Without changing a character, return the entries, but not the images they hold.

[Dataset entries]
*** Begin section ***
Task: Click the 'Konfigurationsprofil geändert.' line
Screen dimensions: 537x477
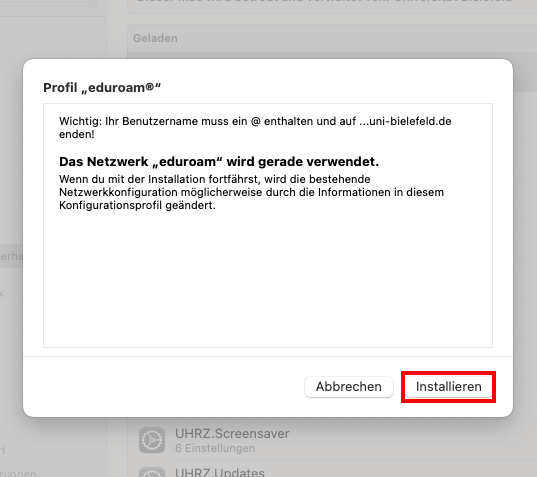Action: click(x=137, y=205)
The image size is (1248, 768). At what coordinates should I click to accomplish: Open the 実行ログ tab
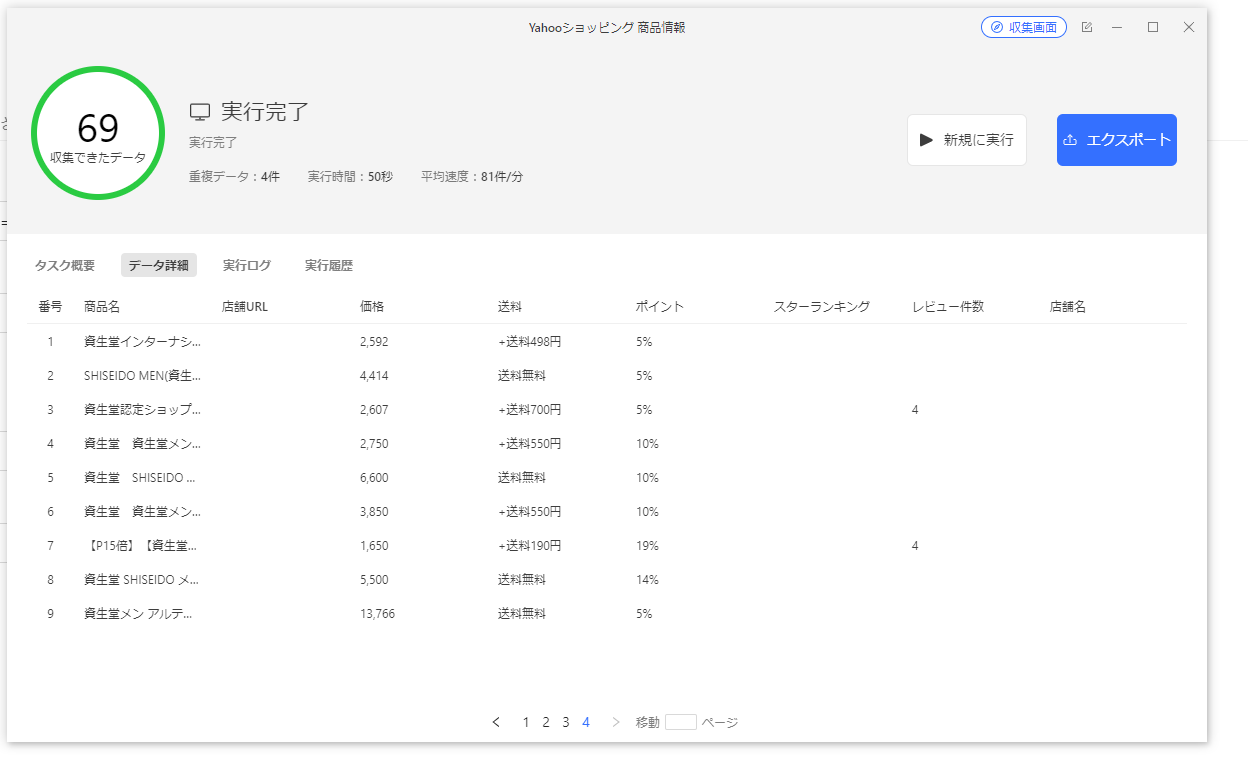tap(246, 265)
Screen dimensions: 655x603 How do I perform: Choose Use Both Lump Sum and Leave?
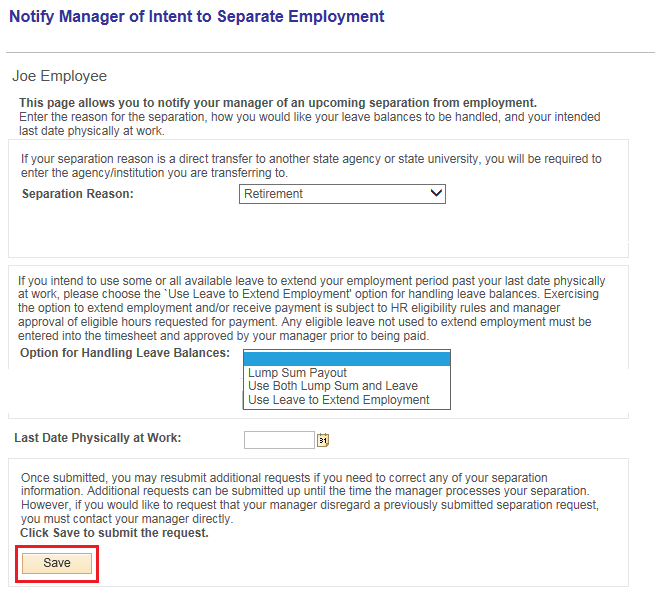coord(332,386)
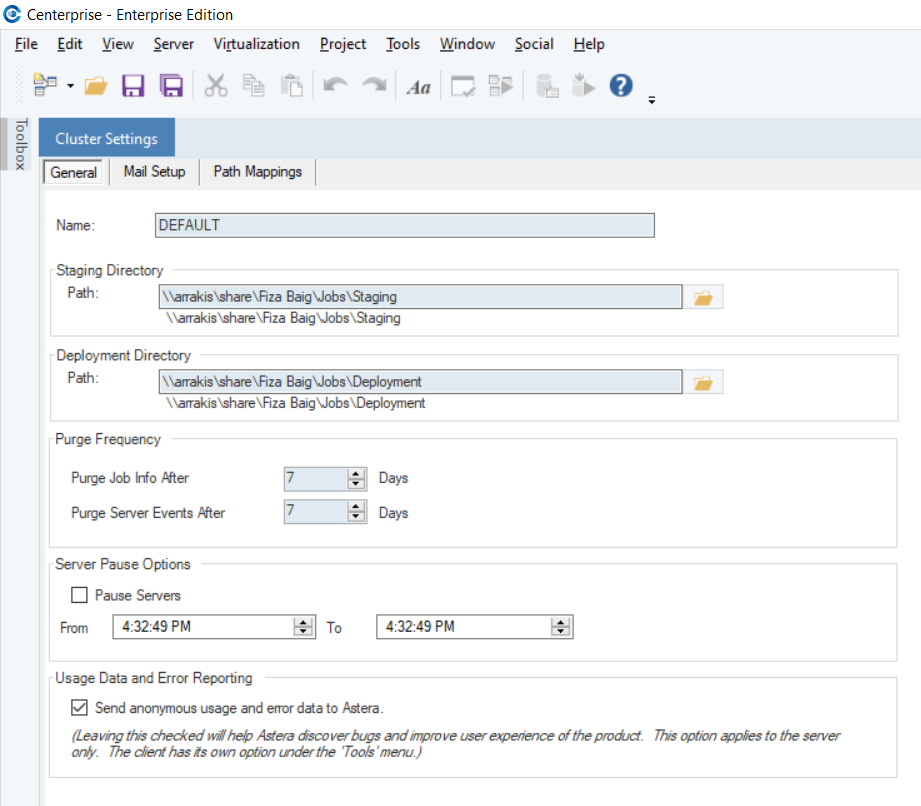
*** End section ***
SOLUTION TO THIS PROBLEM -
Task: Click the 'Konfigurationsprofil geändert.' line
Screen dimensions: 537x477
Action: click(x=137, y=205)
The image size is (1248, 768). At what coordinates should I click to accomplish: Open the 実行ログ tab
tap(246, 265)
Screen dimensions: 655x603 How do I perform: Choose Use Both Lump Sum and Leave?
coord(332,386)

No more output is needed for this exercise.